The first histogram is concerned with the number of input reads. While the blue vertical bar shows the median, the red bar shows the position of the current sample selected. A low number of reads can correspond to problematic data, while the definition of “low number” is sometimes subjective and numbers might depend on tissue type or species. Panhunter uses different color codes ranging from white to green to show low to high number of reads in the table below.
While absolute reads may be hard to distinguish by, big jumps should be investigated closely. While most of the data in the picture has 30-60 million reads, there are samples that have half or even less of the input reads. Taking these samples out should yield more homogeneous data which are more meaningful for further analysis.
Unique mapping

The general plot structure is similar to that of the number of input reads, such that we still want to detect outliers in the histogram. Because non-unique mappings of the input reads are not considered as reads in Panhunter, having a high percentage of uniquely mapped reads is very important.
While the displayed percentage above 85% is good for most samples, there is one with under 70% that should be omitted from the data. This also depends on the type of tissue that was used, such that the given number of 85% is considered meaningful for blood, but when using muscle cells, there might be much more lower numbers.

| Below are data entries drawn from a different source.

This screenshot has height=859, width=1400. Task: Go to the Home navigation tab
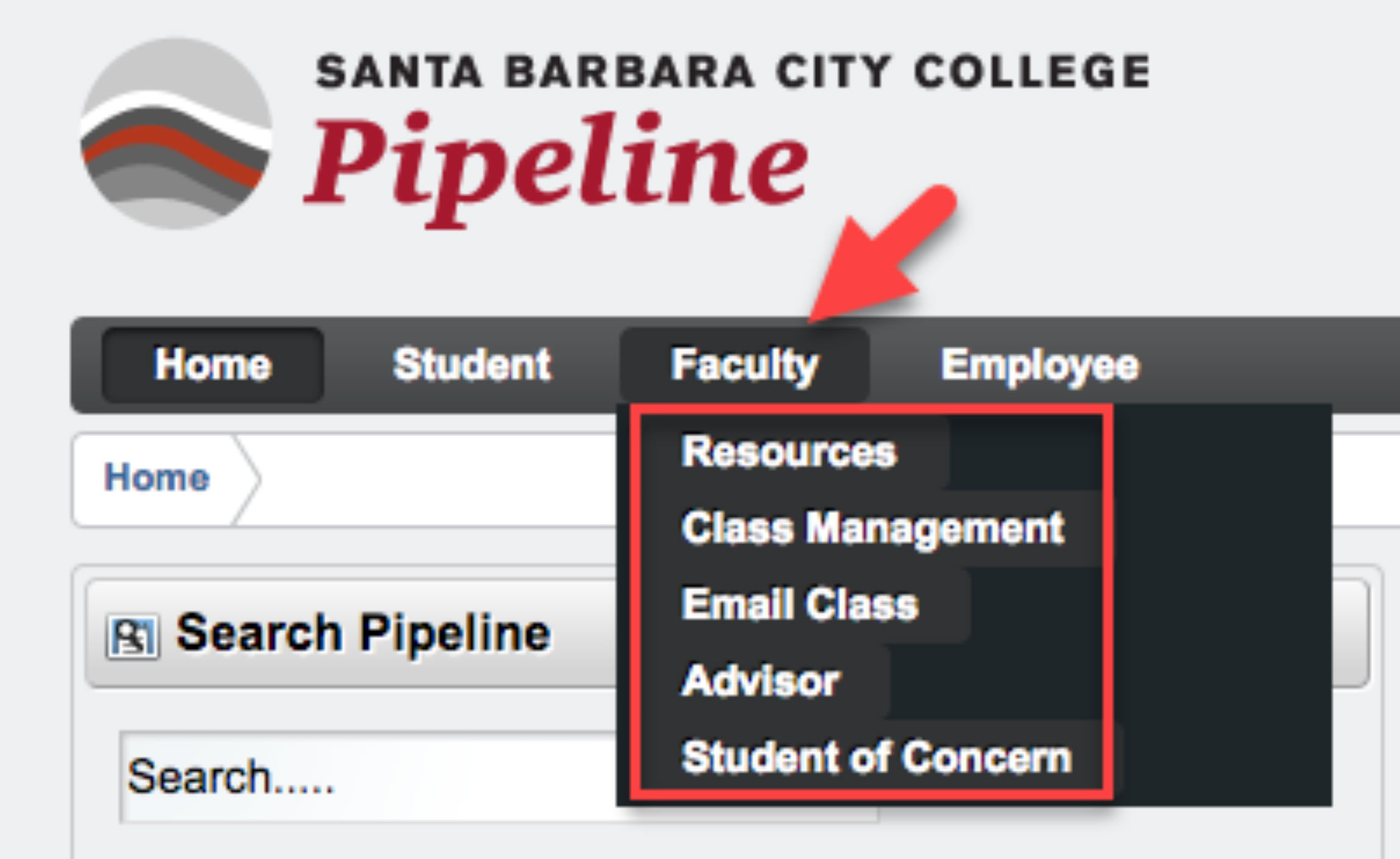[212, 365]
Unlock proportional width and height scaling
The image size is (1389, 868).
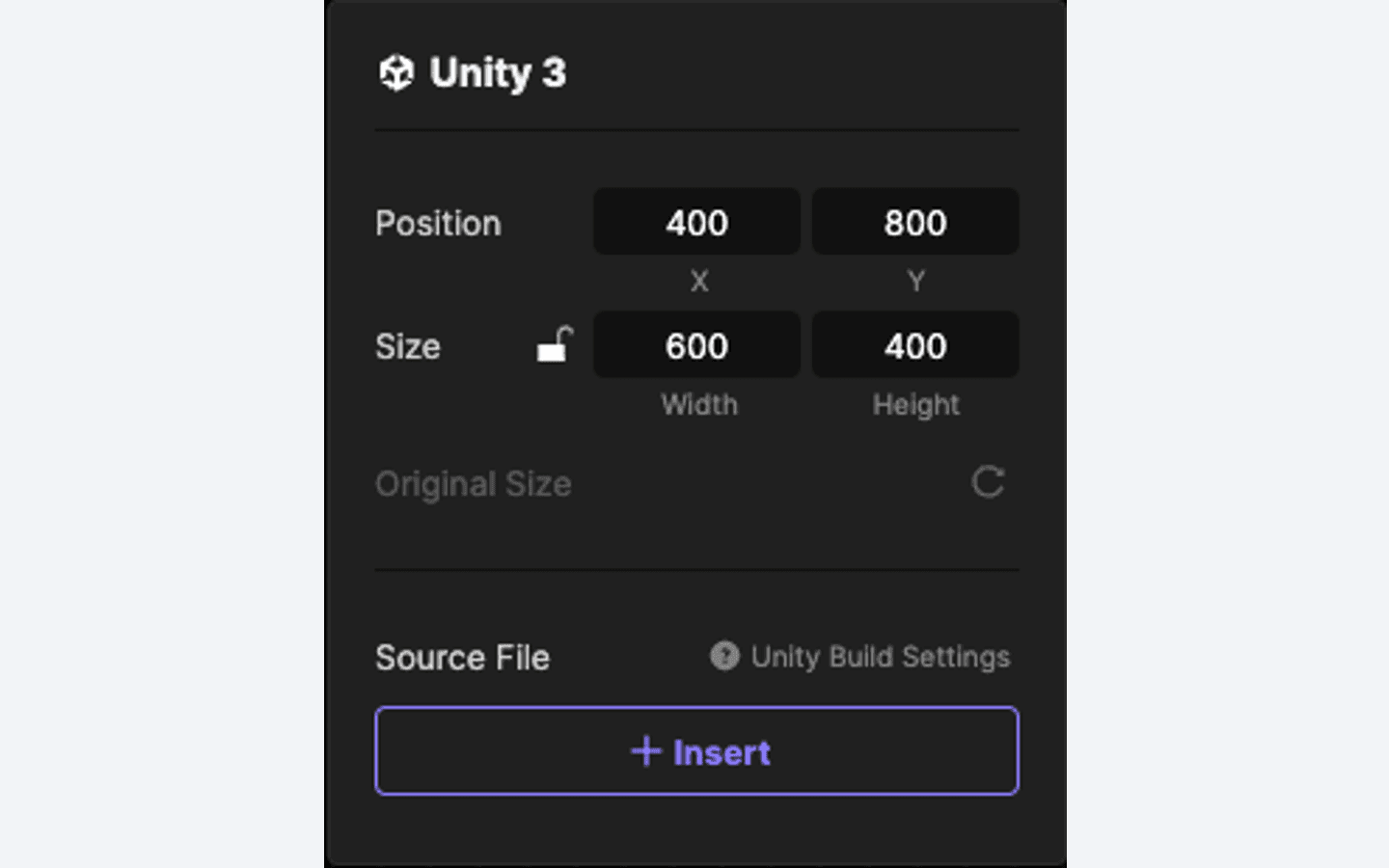coord(555,345)
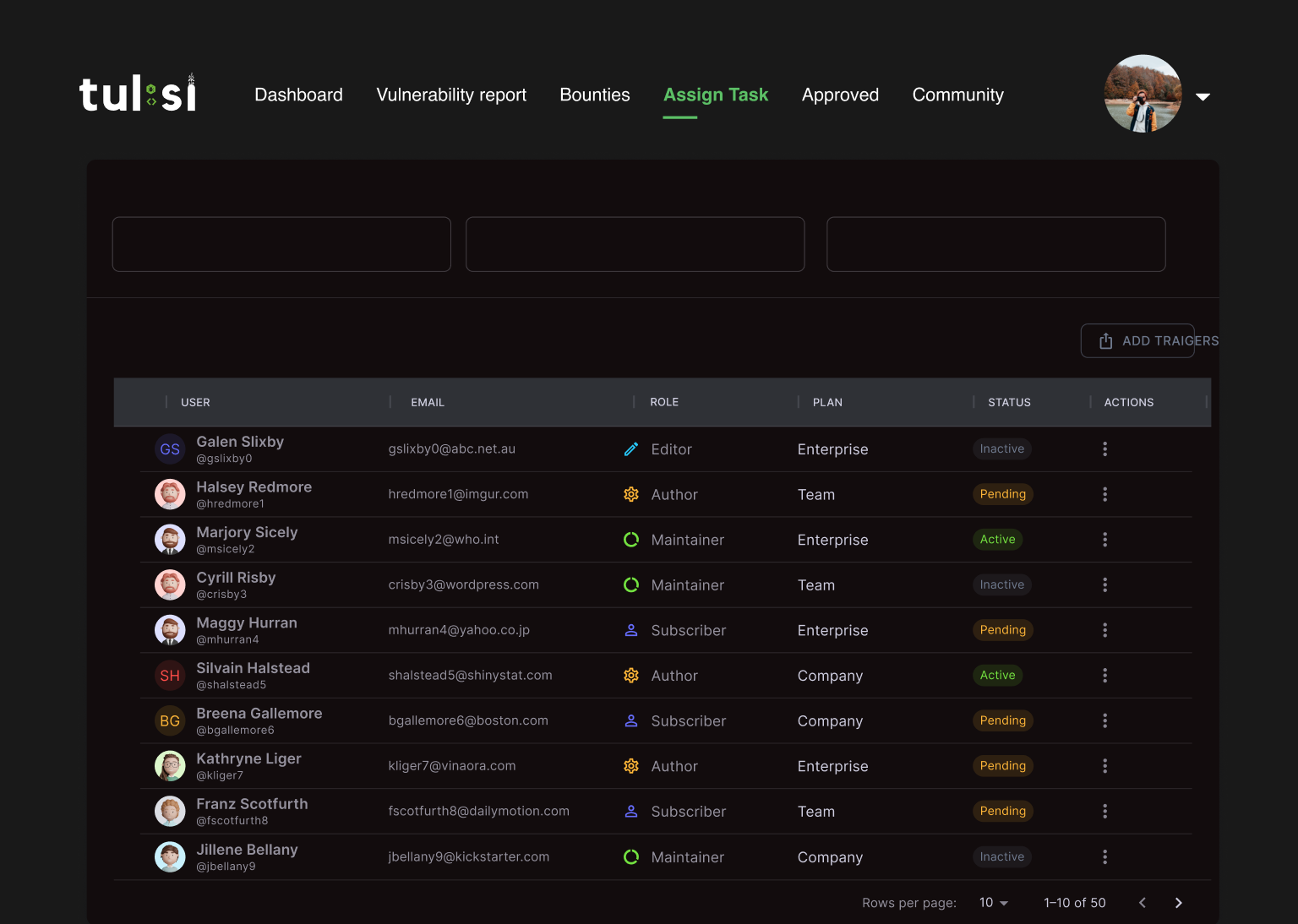Open actions menu for Marjory Sicely

click(1104, 540)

Mapping to multiple locations
While some reads are uniquely mapped, there is also the case of reads that are not mapped at all and reads that are mapped to multiple locations. As said before, these are not considered in the preprocessing of Panhunter, and only uniquely mapped reads are relevant for the count matrices.

The remaining percentage of reads should largely be composed of multiple mapped reads, i.e. the number of reads that map to no location should be small.